I’ve been looking at more non-computer related interests lately and came back to the idea of learning how to play the piano. It was something others in my family did when I was young but I never got around to myself. I vaguely remember getting frustrated as my mother tried to explain the difference between whole and half notes. I couldn’t get my head around it at the time without wanting to know exactly how long they lasted.
I’ve been thinking about going back to it for a few years now and I was tempted to just go ahead and buy an inexpensive keyboard but I have a habit of dabbling in things and then moving on. I’m trying to save money and reduce the clutter so I decided to get a book on music theory and see if I could finish that before getting the equipment.
Matthew Ellul‘s book How to Read Music in 30 Days is a well-reviewed selection that easily fit my budget. I checked it out after being disappointed by Music Theory for Dummies which I’d bought years ago. This is the first of two books in Ellul’s series on music theory and it’s a companion to his online courses. The book also has a support page on the author’s website with audio examples and answers to the exercises.
Overall, I was very impressed with this book. It’s divided into three parts focusing on rhythm, musical pitch and some of the finer points of musical notation. The lessons themselves are short and easily understood with questions and exercises at the end. Each lesson builds on the previous lessons as the material moves from the basics of rhythm to note values and meters and other topics.

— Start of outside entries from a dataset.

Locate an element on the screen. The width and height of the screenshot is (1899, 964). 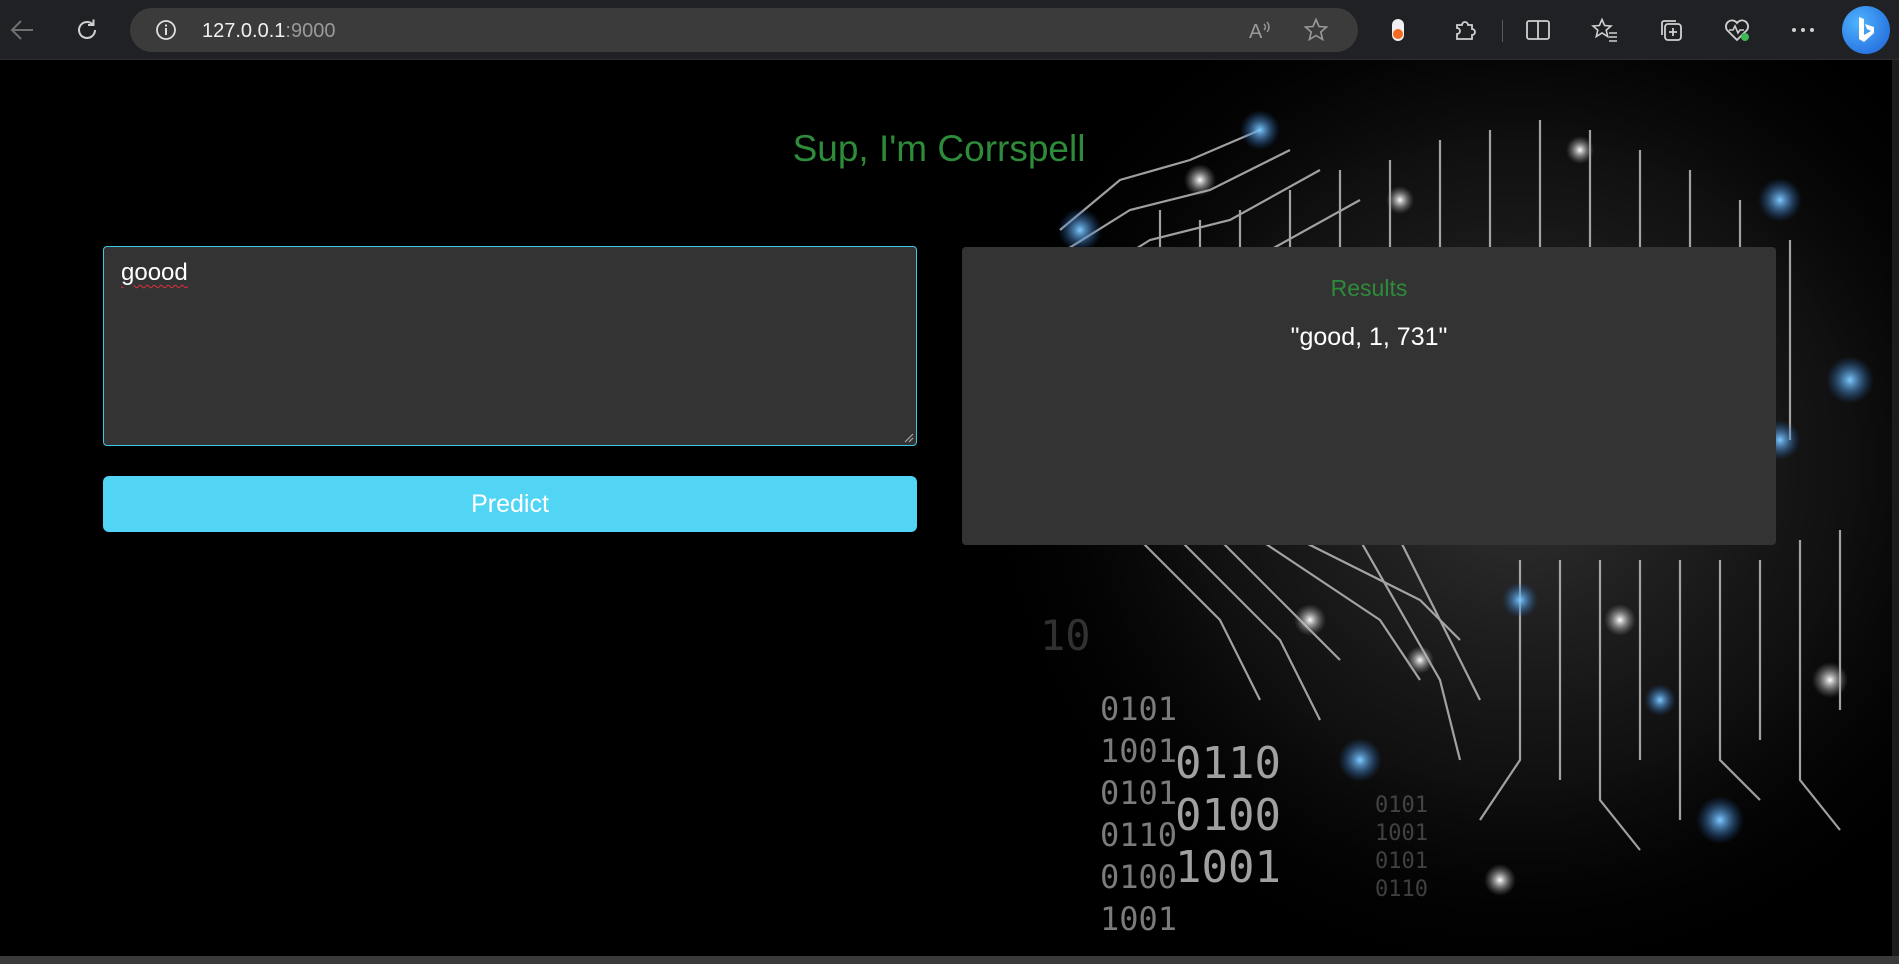
address-bar: 127.0.0.1:9000 A is located at coordinates (744, 30).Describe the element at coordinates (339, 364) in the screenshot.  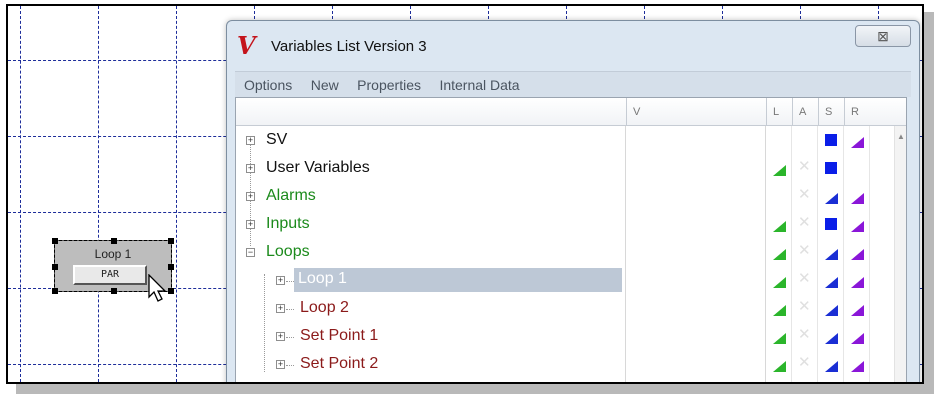
I see `tree-item-label: Set Point 2` at that location.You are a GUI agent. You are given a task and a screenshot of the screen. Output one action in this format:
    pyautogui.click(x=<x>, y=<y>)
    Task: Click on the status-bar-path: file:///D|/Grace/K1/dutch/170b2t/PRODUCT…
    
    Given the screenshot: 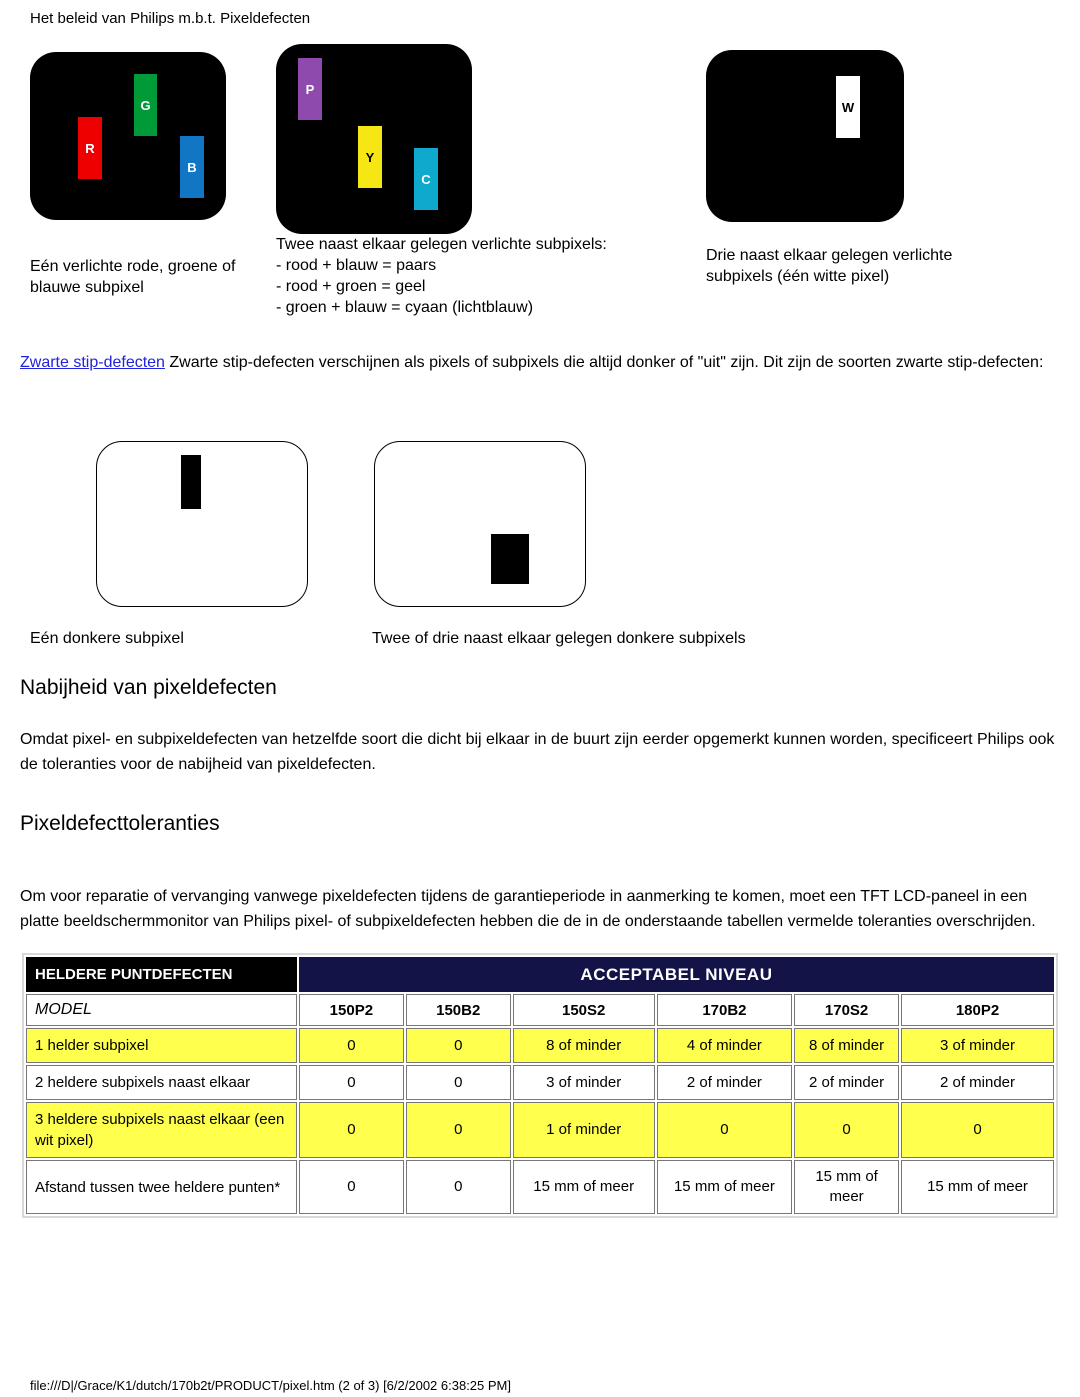 What is the action you would take?
    pyautogui.click(x=270, y=1386)
    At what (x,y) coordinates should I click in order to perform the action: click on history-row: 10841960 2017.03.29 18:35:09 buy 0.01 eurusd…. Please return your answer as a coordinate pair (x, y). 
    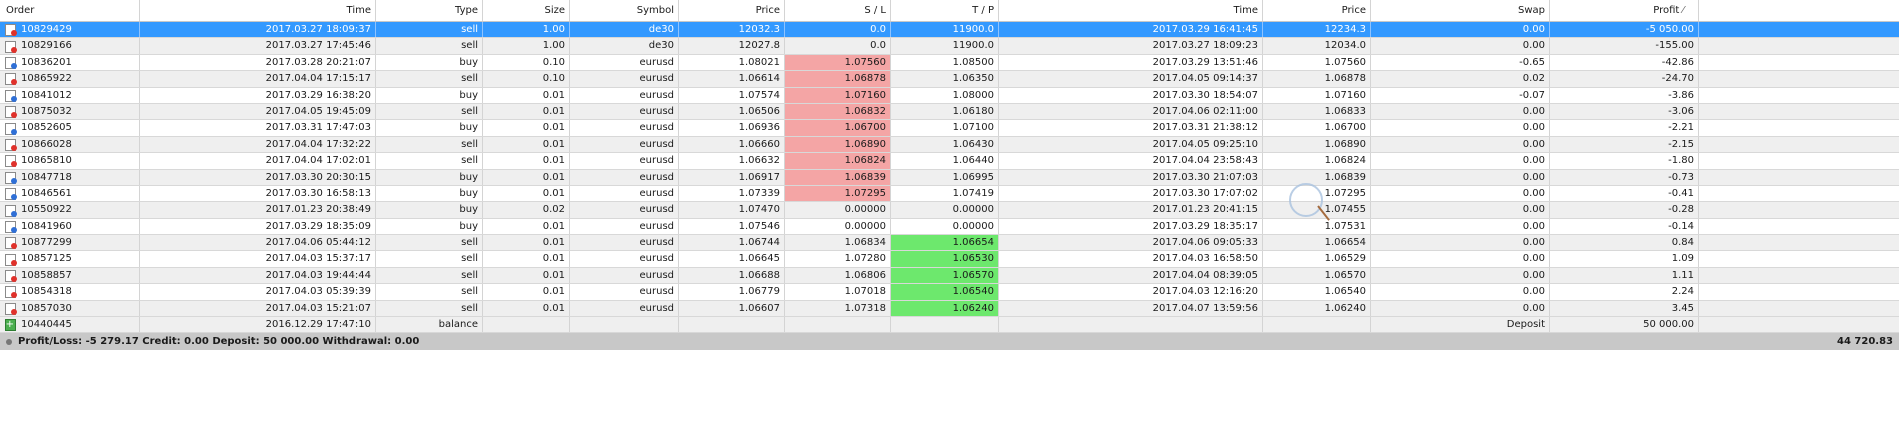
    Looking at the image, I should click on (950, 227).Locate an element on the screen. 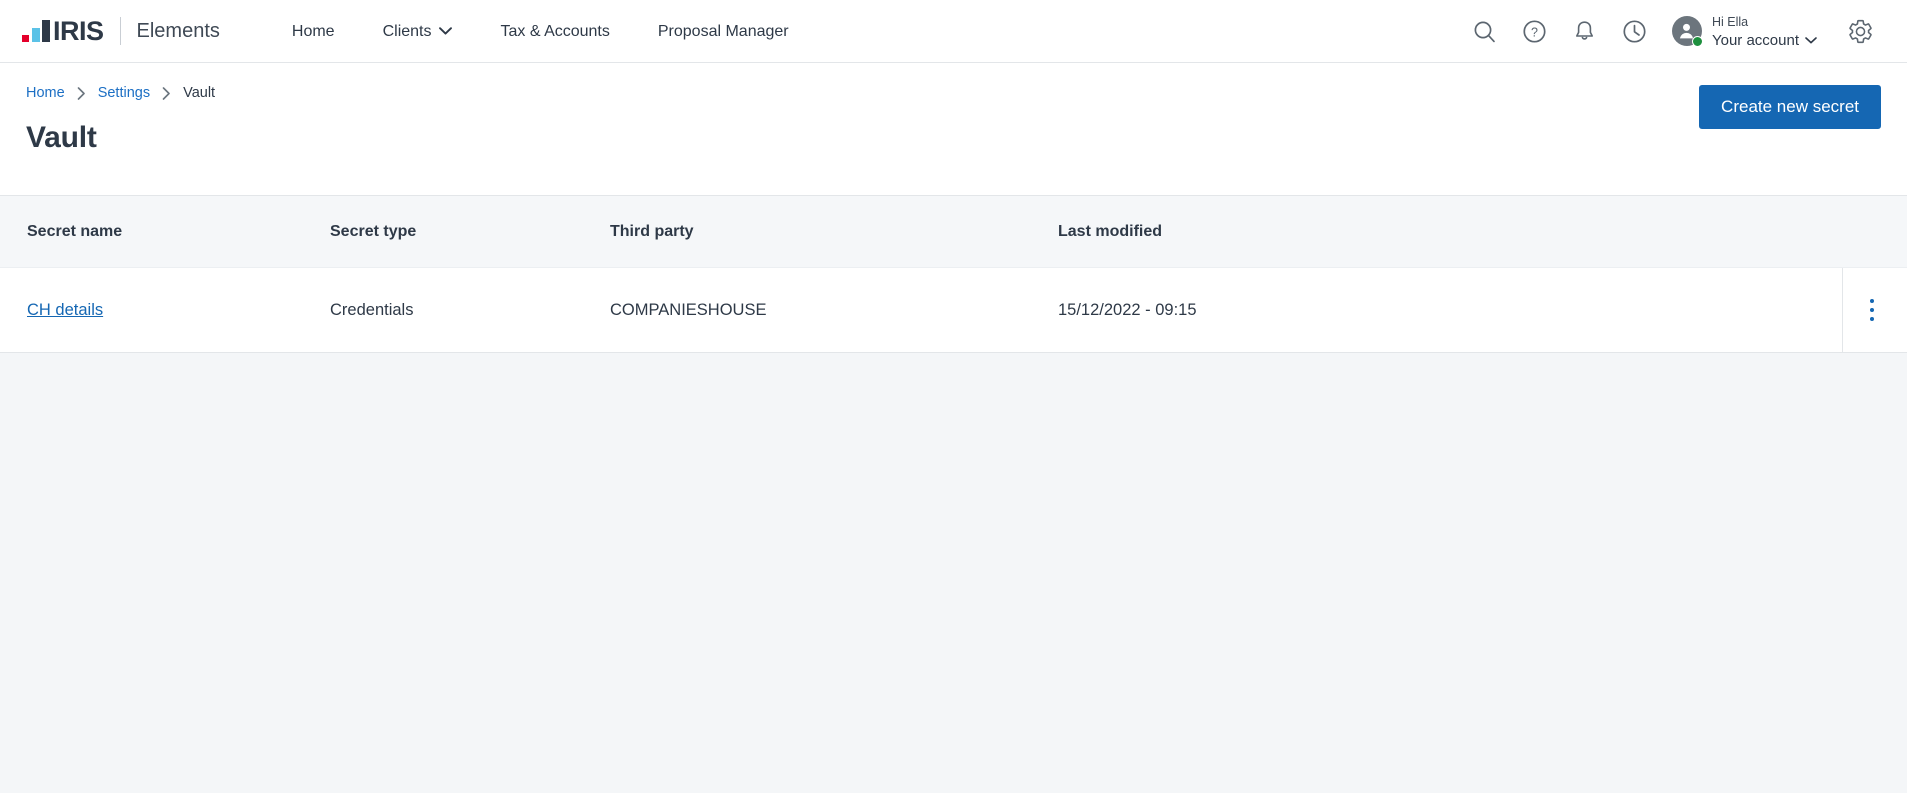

The second part on musical pitch focuses on the piano keyboard with some references to guitar tunings and frets. If you don’t have an actual keyboard, OnlinePianist.com has an excellent online keyboard that will be helpful while going through some of these lessons.
My only complaint about the book has to do with the online site and that some of the answers to the book questions aren’t clearly marked, so it’s sometimes hard to check the answers.
Ironically, I feel like my computer programming background actually helped when I was working my way through the book. Music notation is, after all, a type of language that provides an instruction set for producing a musical result just as programming languages instruct the computer in how to carry out tasks. The math involved in timings, meters and individual notes still takes practice but it’s on par with much of the mental calculation I’ve had to do over the years when writing code.
The second book in the series deals with topics such as music scales and chords. I have to admit that by the time I got to Part 3 which shows some of the more advanced parts of music notation such as symbols for dynamics and articulation and tempo changes, I was realizing that I’m probably not going to commit to learning music at this time. I’m not saying I never will. I know I could still buy the keyboard and use the beginner tutorials to learn to play a few songs without actually reading sheet music but that’s not my style. If I’m going to do it, I want to commit to doing it right when I can work it into my schedule.
So, overall, I got what I needed – I’m happy to have learned something about the subject and I saved myself some cash on something I wasn’t ready for. When I am ready, I’m sure I’ll be coming back to this book.